House debates

Tuesday, 20 June 2017

Matters of Public Importance

3:36 pm

Photo of Andrew GilesAndrew Giles (Scullin, Australian Labor Party) Share this | Hansard source

In this debate there is an important set of voices missing from the government perspective: the voices of schools, students and school communities. The government will not talk about them—and is that surprising? They hide behind these other voices because they will not make the arguments. On this side of the House, we see this debate very, very differently. When we talk about schools, we are talking about our kids, their future and the future of all of us. That is why this debate about schools funding matters so much to us.

For the Prime Minister, it may be a game. When he talks about schools and he talks about it being needs based, it is his needs—the needs of his political leadership, his political fortunes. For us, we are concerned about the needs of our children and, indeed, Australia's prospects. So it is no surprise that the assistant minister did not want to talk about schools. It is hard to blame her for that, but she must be accountable for the government, which she is part of, that is short-changing Australian students and, in particular, short-changing those most in need: those students in government schools in the Northern Territory and Tasmania. But, with this ridiculous formula, this ridiculous, baseless commitment to cap the Commonwealth investment in state school funding at 20 per cent of the fair funding standard, it is also foreclosing on the future of every kid in a government school in Australia. That formula is something that is nowhere to be seen in Gonski. It is not sustainable, and it is short-changing our kids' future.

But she did lay down a challenge, and on this side we are prepared to respond to that challenge. Minister, we will talk about every aspect of education across the life for this parliament. We will hold the government to account for its lack of certainty when it comes to high-quality early years education and the contemptuous way in which it has treated early years educators. We will stand up for public TAFE as the cornerstone of the skills agenda that is fit for the future. Every day we will come in here and hold the government to account for $3.8 billion of cuts to higher education and, also, a ridiculous additional imposition of higher fees and higher repayment levels that will deter too many people from participating in higher education.

But, in relation to schools, we look at the government and we remind them what Gonski was all about. What the Gonski panel said at the time was that every Australian school child deserves to be supported to a fair funding standard. That is the first point. The second point is that getting there is a shared responsibility of the Commonwealth, state and territory governments and schooling sectors. Whatever else this so-called Gonski 2.0 package is, it fails that test. In fact, it does not even approach that test. Everything the Prime Minister and Minister Birmingham say walks around those critical issues. All the Prime Minister is doing is looking for people to hide behind on the one hand and people to blame on the other.

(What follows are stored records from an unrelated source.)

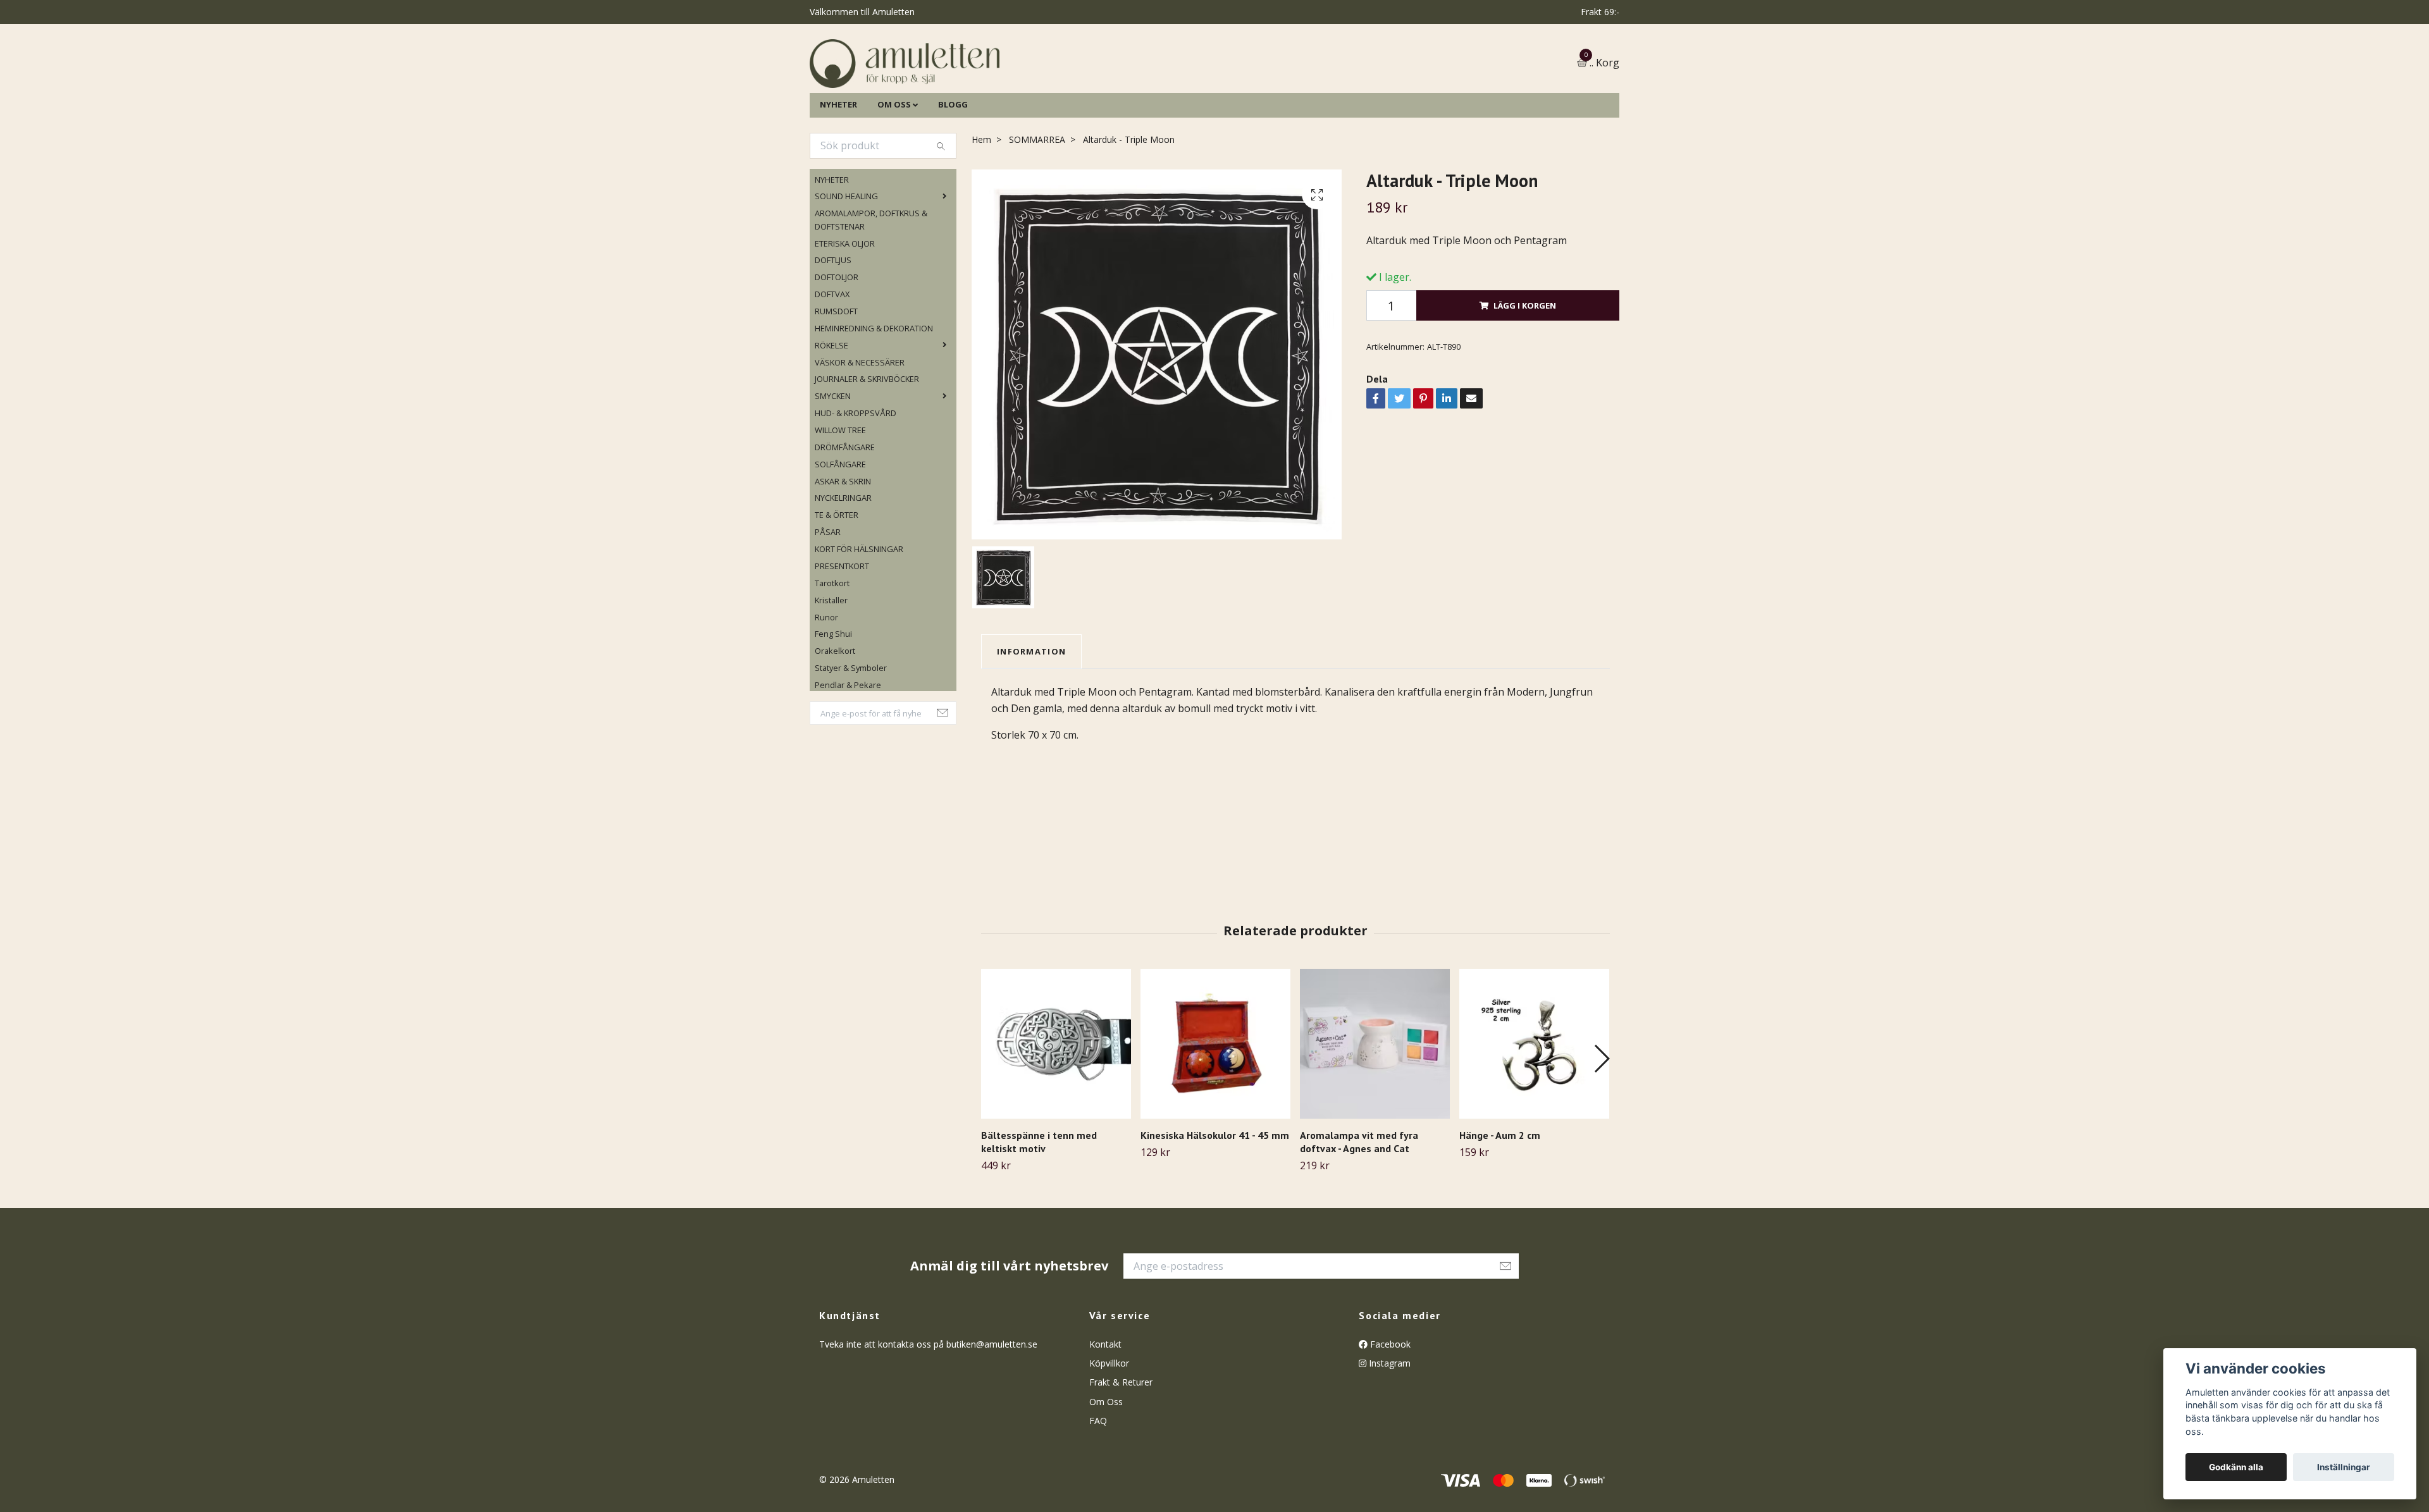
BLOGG (953, 169)
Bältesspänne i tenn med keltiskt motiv (1039, 1206)
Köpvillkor (1109, 1428)
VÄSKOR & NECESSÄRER (860, 427)
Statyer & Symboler (851, 732)
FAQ (1098, 1485)
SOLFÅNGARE (840, 528)
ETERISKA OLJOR (845, 308)
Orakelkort (835, 716)
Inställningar (2343, 1467)
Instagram (1388, 1428)
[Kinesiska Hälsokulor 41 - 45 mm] (1215, 1108)
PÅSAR (828, 597)
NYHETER (838, 169)
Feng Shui (833, 698)
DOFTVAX (832, 358)
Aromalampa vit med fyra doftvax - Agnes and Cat (1359, 1206)
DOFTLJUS (833, 325)
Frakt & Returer (1121, 1447)
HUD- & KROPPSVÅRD (855, 477)
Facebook (1389, 1409)
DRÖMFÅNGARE (845, 511)
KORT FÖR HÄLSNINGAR (859, 613)
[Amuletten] (1031, 95)
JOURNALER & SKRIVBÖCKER (867, 444)
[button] (1601, 1123)
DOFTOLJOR (836, 342)
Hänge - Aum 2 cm (1499, 1199)
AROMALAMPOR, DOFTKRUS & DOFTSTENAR (871, 285)
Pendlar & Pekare (848, 749)
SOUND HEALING (846, 261)
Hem (981, 204)
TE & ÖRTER (836, 580)
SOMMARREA (1037, 204)
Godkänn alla (2236, 1467)
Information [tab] (1031, 716)
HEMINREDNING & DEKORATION (874, 392)
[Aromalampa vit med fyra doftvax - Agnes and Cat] (1375, 1108)
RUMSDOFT (836, 375)
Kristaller (831, 664)
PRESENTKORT (842, 630)
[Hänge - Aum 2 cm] (1534, 1108)
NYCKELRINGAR (843, 563)
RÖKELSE (831, 409)
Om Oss (1106, 1466)
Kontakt (1105, 1409)
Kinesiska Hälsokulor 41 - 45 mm (1214, 1199)
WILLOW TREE (840, 494)
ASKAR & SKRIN (843, 545)
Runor (826, 681)
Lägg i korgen (1524, 370)
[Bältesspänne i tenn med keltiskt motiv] (1056, 1108)
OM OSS (894, 169)
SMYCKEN (833, 461)
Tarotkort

He is about as far from being a leader as it is possible to be.

This bill, which has passed this House and, hopefully, will be rejected in the Senate, is an exercise in how not to do public policy on any level, but particularly when the stakes are so high. There has been his continuous failure to consult anyone affected. The minister has attended I think four ministerial councils since his appointment. He has failed to put a proposal before any one of them. I remind the ministers at the table that the point of the school funding reform was a shared effort to reach a fair funding model. There has been no effort at sharing, no cooperative vision and no shared understanding. In fact, what they have put before us is a comprehensive abandonment of national responsibility for schooling in Australia.

Instead, the Prime Minister hides behind weasel words and human shields. How appalling was it when, in question time today, he defamed Pat Byrne from the WA teachers union? He did not have the decency to apologise when he was proven wrong. He is completely unworthy of the office that he holds. Again, when the government were asked about disability loadings in Tasmania they failed to talk about disability and they failed to talk about Tasmania. How contemptuous can they be? This is why they do not talk about school communities, teachers and our kids.

The government talks about ending the school funding wars. This is a message for government members and school communities around Australia: we will not end the school funding wars by surrendering. We are fighting for our kids' future because that is fundamental for Australia's future. We are fighting for the real Gonski, a vision for needs based sector-blind funding, which is everything this proposal is not.